Yosemite is a total mess, but it has gotten slightly better with 10.10.3 (if you are willing to ignore the Photos app, which launches constantly for no reason).
If you are willing to mess with drivers, you may want to try installing Linux. On a 2013 Air, battery life and performance (even graphics!) are surprisingly better with Debian Jessie than with OS X. Of course, it is a newer model than yours, but the drivers will only be more stable and mature with a 2011. Especially if you have 4 GB RAM and you're running into a memory barrier with OS X, you should see a significant improvement.
My iPhone and a couple flash drives do this, probably because it thinks my scanner is a camera. Unfortunately I can't stop it from launching (assuming I can disable it in Preferences) until it will actually launch—I have left it beachballing for a very long time and it still has not finished launching, so I just force quit it.

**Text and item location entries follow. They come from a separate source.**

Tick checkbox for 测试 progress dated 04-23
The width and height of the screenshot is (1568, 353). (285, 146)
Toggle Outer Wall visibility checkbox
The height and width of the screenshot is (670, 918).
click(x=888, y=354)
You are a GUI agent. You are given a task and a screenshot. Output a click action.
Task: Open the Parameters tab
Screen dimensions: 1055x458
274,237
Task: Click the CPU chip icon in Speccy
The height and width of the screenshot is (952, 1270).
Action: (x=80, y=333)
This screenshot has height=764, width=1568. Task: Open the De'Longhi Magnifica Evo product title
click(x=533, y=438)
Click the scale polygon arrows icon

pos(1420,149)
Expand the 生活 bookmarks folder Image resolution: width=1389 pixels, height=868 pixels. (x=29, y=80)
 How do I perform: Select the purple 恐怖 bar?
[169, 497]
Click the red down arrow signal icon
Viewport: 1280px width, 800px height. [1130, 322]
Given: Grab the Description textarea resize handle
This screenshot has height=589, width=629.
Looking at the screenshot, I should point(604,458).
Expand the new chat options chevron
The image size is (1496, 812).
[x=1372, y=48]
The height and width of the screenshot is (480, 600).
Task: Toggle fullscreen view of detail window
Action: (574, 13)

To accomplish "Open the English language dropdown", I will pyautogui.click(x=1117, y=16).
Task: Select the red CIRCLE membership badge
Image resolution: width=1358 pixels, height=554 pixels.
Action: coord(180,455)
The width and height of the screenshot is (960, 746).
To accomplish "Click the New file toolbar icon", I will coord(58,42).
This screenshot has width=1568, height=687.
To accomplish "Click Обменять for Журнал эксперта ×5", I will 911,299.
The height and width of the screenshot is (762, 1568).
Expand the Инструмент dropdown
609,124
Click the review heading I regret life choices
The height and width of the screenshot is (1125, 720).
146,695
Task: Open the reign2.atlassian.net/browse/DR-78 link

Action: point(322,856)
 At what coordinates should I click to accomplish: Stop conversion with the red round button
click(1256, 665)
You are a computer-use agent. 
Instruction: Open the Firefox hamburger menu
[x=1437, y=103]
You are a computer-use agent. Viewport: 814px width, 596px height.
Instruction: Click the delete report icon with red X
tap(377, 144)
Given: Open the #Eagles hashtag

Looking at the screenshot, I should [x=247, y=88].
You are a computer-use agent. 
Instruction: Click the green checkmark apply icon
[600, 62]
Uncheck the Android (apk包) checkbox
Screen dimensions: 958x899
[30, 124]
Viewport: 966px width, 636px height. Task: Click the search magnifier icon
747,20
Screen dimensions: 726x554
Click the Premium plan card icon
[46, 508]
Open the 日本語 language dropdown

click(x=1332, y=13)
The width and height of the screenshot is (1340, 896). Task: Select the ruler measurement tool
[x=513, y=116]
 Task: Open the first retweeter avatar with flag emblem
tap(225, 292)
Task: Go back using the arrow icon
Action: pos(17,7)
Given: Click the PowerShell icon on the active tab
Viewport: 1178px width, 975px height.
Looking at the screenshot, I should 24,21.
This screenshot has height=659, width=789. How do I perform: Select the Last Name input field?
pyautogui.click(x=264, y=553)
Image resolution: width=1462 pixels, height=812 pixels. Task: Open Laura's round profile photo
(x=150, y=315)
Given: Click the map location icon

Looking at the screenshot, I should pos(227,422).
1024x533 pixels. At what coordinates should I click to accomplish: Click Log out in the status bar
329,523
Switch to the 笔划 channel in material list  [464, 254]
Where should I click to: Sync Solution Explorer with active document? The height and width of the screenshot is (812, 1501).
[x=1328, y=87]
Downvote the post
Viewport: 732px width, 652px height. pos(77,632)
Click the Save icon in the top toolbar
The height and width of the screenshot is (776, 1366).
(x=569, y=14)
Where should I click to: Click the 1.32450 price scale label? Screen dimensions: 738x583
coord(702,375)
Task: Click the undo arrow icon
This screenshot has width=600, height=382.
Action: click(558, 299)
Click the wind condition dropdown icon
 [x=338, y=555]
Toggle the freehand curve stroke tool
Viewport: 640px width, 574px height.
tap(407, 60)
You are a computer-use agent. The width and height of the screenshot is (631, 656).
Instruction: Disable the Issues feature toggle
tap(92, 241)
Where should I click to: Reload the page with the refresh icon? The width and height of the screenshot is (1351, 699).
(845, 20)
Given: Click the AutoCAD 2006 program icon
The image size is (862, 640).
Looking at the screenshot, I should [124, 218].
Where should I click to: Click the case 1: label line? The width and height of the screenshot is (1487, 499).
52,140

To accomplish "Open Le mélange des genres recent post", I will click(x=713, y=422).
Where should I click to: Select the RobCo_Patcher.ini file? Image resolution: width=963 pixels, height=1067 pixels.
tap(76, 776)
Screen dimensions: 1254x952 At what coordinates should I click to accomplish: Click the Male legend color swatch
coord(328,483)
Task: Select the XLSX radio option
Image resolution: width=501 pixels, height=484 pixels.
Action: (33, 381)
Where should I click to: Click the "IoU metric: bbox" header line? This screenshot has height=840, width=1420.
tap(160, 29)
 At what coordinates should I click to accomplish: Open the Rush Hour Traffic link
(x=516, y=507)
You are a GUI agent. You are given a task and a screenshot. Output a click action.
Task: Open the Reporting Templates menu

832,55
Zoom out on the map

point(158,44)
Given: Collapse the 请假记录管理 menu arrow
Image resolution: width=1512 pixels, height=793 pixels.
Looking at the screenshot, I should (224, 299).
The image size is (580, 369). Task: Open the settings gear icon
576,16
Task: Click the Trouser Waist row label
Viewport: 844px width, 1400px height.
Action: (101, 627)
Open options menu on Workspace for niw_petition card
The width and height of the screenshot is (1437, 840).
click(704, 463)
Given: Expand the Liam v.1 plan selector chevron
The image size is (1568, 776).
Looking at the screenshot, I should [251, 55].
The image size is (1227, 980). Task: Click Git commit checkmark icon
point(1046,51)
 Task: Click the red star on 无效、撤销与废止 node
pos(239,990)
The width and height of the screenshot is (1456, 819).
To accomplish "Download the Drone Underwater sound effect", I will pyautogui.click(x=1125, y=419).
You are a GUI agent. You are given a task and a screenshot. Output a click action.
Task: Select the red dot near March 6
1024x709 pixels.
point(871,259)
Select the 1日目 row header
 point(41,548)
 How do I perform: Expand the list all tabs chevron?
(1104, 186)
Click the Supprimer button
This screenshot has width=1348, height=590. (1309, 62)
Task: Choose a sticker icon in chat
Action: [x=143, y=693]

Open the Image Capture application, and you can change the setting at the bottom-left of the window. It seems to get increasingly hidden with each OS release.
This used to be the only place to change the setting—which was ridiculous because virtually no one ever used Image Capture (especially because iPhoto opened by default). But to Apple's credit, you can now also change this preference in Photos. Of course, as the previous poster pointed out, you have to actually wait for Photos to finish launching. But at least it's there now!
Always 'Quit' open apps you don't use,
never, NEVER have 2 sessions open at the same time,
and try using lighter applications when you can (VLC instead of iTunes for music, Skim instead of Preview for PDFs, Preview instead of Photos for images, etc)
I have to use a 2012 MBP with Yosemite from time to time and if I follow these rules it is definitely bearable.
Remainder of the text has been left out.